Military Airfields Scheduling and Listing Enhancement (G2180a)

Summary report April 2011 – March 2012

This project was designed to identify and examine the nine 20th century military airfields in Gwynedd and three associated sites, to assess their condition and, where appropriate, to recommend sites for scheduling and listing. The project has been limited to sites within the perimeter of the technical area of airfield sites. The project used a combination of archive, cartographic, documentary and photographic sources to identify the potential status of the sites, which was further confirmed by targeted fieldwork. The assistance of Matt Rimmer, a Second World War expert and enthusiast, is acknowledged both in the field and for site interpretation. The staff at the RAF Museum , Hendon provided Air Ministry plans of airfields.

Flying stations or aerodromes of the First World War proliferated throughout the United Kingdom , but these were often cleared and adapted for new uses. A good example of this within the study area is the airship station at RNAS Llangefni, which was totally removed after the war, and later the area was covered by RAF Mona. Similarly no structures remain at the WW1 flying field at Bangor , a situation common across the United Kingdom.

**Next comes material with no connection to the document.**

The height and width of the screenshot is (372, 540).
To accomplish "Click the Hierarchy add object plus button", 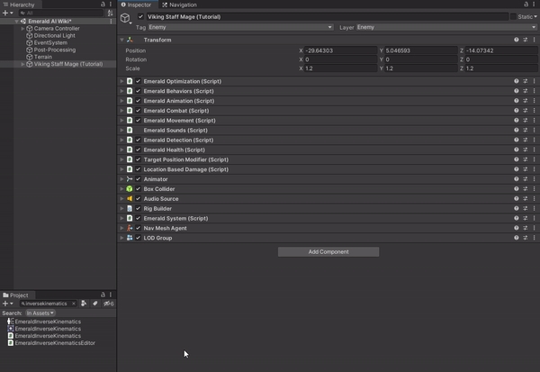I will point(5,13).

From 1935, a period of re-armament and expansion, airfields increasingly had all-weather concrete runways, and components ranged from architecturally polite headquarters buildings, messes and guard houses, to functional hangars, control towers and technical blocks. Eighty-nine new airfields were built across Britain during this period. The airfields were arranged around a circular or rectangular grass surfaced landing ground, which allowed a 1000m run in any direction. The hangars fronted onto the landing ground, with the remaining buildings in a compact layout behind the hangars. RAF Penrhos, dating from this era of expansion, is an example of this type. The types of airfield varied according to their function (training/operational/home defence), and the buildings and their layouts vary accordingly. The expansion period was accompanied by the development of military air traffic control, and the building of structures associated with it, most notably the watch office for the duty pilot to control air traffic movements; this became more significant as wireless technology developed. An increased reliance on functionality and the use of concrete becomes apparent once war breaks out in 1939.

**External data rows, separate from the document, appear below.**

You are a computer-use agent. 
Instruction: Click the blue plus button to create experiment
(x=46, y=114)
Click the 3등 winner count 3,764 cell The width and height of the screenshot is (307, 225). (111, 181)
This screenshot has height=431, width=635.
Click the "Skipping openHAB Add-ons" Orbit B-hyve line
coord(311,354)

In the Second World War, thousands of RAF aircrew, many from Commonwealth and other countries, trained at airfields in this region, which provided all stages of the training, making north Wales a very significant location for the provision of training, a role that has continued in post-war years. There were also a number of air gunnery training ranges, for both air to ground and ground to air training. The area also provided the day and night defence of north-west England . Cold war era modifications to airfields are limited to RAF Valley and the former RAF Llanbedr.

Those sites showing potential as sites suitable for Scheduling were visited in the field. Recommendations for designation were based on the following criteria:

•  Identification of the most complete sites and those which are most strongly representative of functionally distinct airbase types;

•  Identification of buildings and sites which have strong associations with key historical episodes, particularly in the Second World War;

•  Individual and well-preserved buildings and groups, of intrinsic architectural and/or historic merit;

•  International context

Selection principles included rarity, technical structural interest, group value with related structures and operational importance.

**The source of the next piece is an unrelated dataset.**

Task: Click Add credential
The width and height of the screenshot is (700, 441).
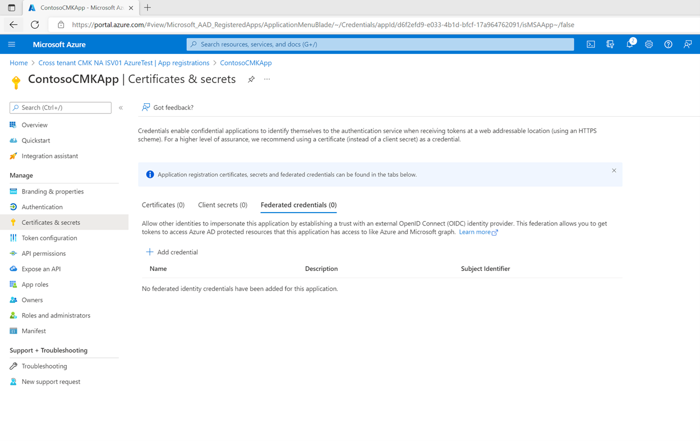Action: point(171,252)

A database was created recording each of the components within the airfields with a unique site number. It is clear from the work carried out on this project that the quantity of data and potential for research on airfield sites is vast. RAF Valley was not visited as part of the programme.

Nine sites were identified, six of these were considered to be of potential national importance. These sites lie within a fairly tightly defined date range, and belong to the militarily tense years between the mid-1930s to the 1960s, although the project examined sites relating to the whole of the 20th century.